Healthcare and Nonprofit Organizations

When I suggested some time back that we take the profit motive out of health care with a single payer system administered by a nonprofit organization the uproar was deafening, or as deafening as two responses can get.  Okay so it wasn't deafening as much as it was swift and negative.  As I recall I was corrected in two ways:

1. Health Care professionals would not be happy about taking the profit motive out of their industry nor should they be.
2. Nonprofit organizations strive to make profits also. 

As I pointed out in the first part of this post, a nonprofit organization is allowed to be exempt from taxation and receive other benefits because the purpose for which they were organized meets a perceived need of the society.  And to keep their nonprofit status they must continue to show that their activities are for the purpose of achieving their exempt purpose.

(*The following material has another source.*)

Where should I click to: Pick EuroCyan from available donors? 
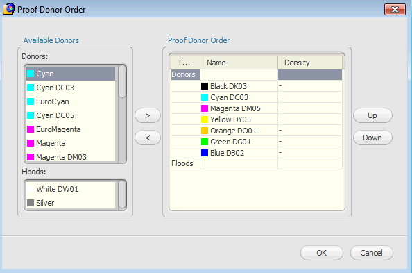tap(71, 101)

Now, when I was in college back in the old days my professors taught me that the purpose of a business is to meet a need in the community blah blah blah.  I was impressed with the highminded idealism of that concept.  But in my 30 + years of operating in the business world I have learned that my professors were wrong.  NOTHING trumps the purpose of maximizing profits.  Those profits are the property of the owners and the more of it the better.  I don't mean any of this in a derogatory manner.  That's just the way it is and that is one of the most solid tent poles of our capitalist system.  Owners want to maximize their profits and so they are motivated to make decisions that will accomplish that.  Profits are NEVER too high or even high enough.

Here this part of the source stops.